Analysts explain that the intimidation and rhetorical attacks in the US can be viewed as attempts to weaken judicial independence in a structure that provides no simple method for the executive to remove judges Trump disapproves of.

Leonard, an associate professor at Illinois State University who has researched democratic decline in free nations, said the White House had taken cues from the examples set by authoritarians abroad.

“The government is looking around at these successes and failures. They know they’re not going to be able to pass any laws that would weaken the judiciary,” she said.

Citing instances such as Miller’s persistent claims of nearly limitless presidential authority, she noted: “They directly attack the judiciary by stating repeatedly that it is not a co-equal branch in the government structure.

“They continue to reframe the debate by emphasizing their claim that the executive has more power than this other co-equal branch, which is not how checks and balances work.”

Leonard said: “Judges' only protection is people’s belief in the authority of their capacity to make those decisions. Personal intimidation on top of weakening trust in courts may make judges think twice about judgments that go against the sitting government, which is, of course, highly concerning for judicial review and for the political system.”

Coercion Methods

Kim Lane Scheppele, academic of social science and global studies at Princeton University, has written about the use of “authoritarian law” by the likes of Orbán and the Russian, and has spoken out about escalating threats to judges in the US.

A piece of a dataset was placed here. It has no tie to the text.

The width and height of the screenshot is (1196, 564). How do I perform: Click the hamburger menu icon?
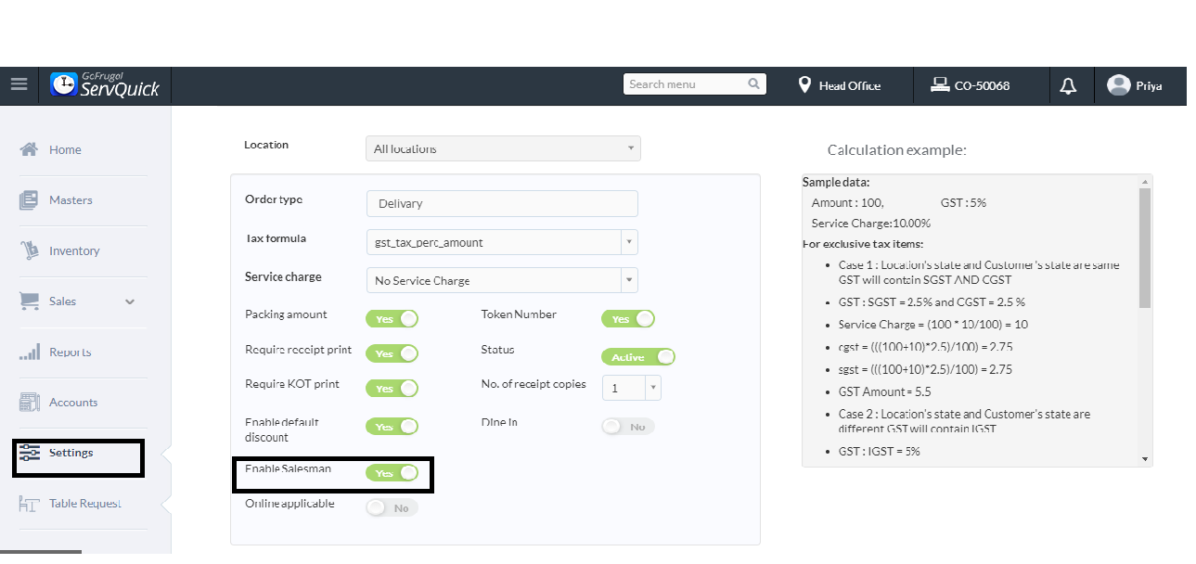tap(19, 84)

She highlighted a wave of termed “pizza doxxings” recently, in which judges have received unsolicited pizza deliveries with the customer listed as a name, the child of Justice Salas, who was killed at the residence in several years ago by a gunman aiming at Salas.

“Everyone understands what it means. ‘Your address is known. You are a target,’” Scheppele said.

“US justices are protected by the Secret Service and the Marshals Service. And those are both specialized law enforcement that sit structurally inside the federal agency. And Pam Bondi has been spearheading the criticism on federal judges.”

Government Goals

Regarding the administration’s aims, the expert said that “removing a US justice is highly not going to happen because it’s so hard to do. {Right now|Currently

Lisa Davis
Lisa Davis

Wildlife biologist and conservationist with over a decade of experience studying sloths in Central America.